Among ICU nurses of all ages, two-thirds have considered leaving the profession because of the pandemic, according to a survey published in September by the American Association of Critical-Care Nurses. This figure also reflects the realities of nurses at our downtown cancer center and clinic. Nearly every month for the past year, our division has held a going away party for yet another nurse working in hematology and oncology. When a nurse leaves—whether to retire, become a travel nurse, or work in another field—the remaining nurses can be stretched dangerously thin, caring for more patients at once. This is as true for highly trained oncology nurses as it is for critical care nurses.
And the exodus of personnel is not confined to our nurses. Roomers, schedulers, and other people on whom we depend to provide seamless care have also left. The exodus of valuable coworkers has a profoundly dispiriting effect on those who remain and who, by necessity, shoulder more responsibility with progressively fewer resources with which to complete their work.
The findings of a survey published last month by Morning Consult illustrate how the drop out in employees affects healthcare workers. Most notably, 79 percent of healthcare professionals said that the national shortage of employees has impacted them, stretching them to their limits with more patients to handle and fewer colleagues to offer support. Many survey respondents said their workload has increased, resulting in rushed or lower-quality care for patients. Almost one-in-five respondents reported disapproval over how their employers had handled the pandemic, citing “poor communication around changing safety protocols, inadequate personal protective equipment, low pay, and a general sense of being disposable.”
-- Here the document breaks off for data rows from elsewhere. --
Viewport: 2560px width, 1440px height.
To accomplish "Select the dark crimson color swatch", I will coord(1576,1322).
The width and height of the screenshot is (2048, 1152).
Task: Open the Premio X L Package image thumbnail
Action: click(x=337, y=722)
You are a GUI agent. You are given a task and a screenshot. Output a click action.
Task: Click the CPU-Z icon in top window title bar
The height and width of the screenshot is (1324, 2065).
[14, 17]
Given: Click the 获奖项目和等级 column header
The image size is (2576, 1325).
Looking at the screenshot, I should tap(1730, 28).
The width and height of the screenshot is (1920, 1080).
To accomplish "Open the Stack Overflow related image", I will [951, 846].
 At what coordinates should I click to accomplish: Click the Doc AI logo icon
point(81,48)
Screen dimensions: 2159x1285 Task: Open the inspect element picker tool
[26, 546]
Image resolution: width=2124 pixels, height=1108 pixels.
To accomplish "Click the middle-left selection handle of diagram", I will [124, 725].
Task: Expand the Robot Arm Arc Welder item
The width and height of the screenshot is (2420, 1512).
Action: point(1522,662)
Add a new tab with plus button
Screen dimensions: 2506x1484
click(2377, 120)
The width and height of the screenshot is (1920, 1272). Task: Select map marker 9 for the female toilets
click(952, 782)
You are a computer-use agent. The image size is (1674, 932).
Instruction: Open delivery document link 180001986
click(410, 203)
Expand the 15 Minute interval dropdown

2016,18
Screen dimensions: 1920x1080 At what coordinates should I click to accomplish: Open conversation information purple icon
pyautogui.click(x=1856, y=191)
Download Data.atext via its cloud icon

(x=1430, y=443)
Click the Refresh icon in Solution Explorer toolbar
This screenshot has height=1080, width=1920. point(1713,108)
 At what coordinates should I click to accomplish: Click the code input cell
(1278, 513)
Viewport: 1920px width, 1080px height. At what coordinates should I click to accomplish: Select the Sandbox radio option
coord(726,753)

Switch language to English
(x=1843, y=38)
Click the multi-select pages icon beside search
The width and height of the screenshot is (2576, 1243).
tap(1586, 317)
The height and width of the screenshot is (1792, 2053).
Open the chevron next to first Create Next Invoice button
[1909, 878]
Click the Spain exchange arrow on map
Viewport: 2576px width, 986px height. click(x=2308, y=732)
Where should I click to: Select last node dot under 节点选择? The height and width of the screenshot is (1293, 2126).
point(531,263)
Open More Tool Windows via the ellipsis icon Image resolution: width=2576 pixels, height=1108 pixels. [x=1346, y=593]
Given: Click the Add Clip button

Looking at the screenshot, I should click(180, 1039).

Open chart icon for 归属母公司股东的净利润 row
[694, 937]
While the pandemic has exacerbated the rate of resignations, staff shortages were already an issue prior to COVID-19. According to a report published by NPR, decades of stagnant pay are also partially to blame. But the impacts of the pandemic—including childcare demands, business closures, and fear of the virus itself—also play a role. When trusted and experienced workers such as that nurse leave the system, the loss cannot be quantified but is profound.
Although there are many lessons to learn from the pandemic it is important to take solace and comfort when we can. One such pleasure for me is to have my son Jake help me on the blog. Jake has a degree in digital arts and serves as editor. Over time, he has become quite a stern task master. He occasionally fact-checks statements, suggests additions, and redirects me when I stray too far off-topic. He also lays out the blog with his considerable artistic eye. This blog would not be possible without his efforts and help.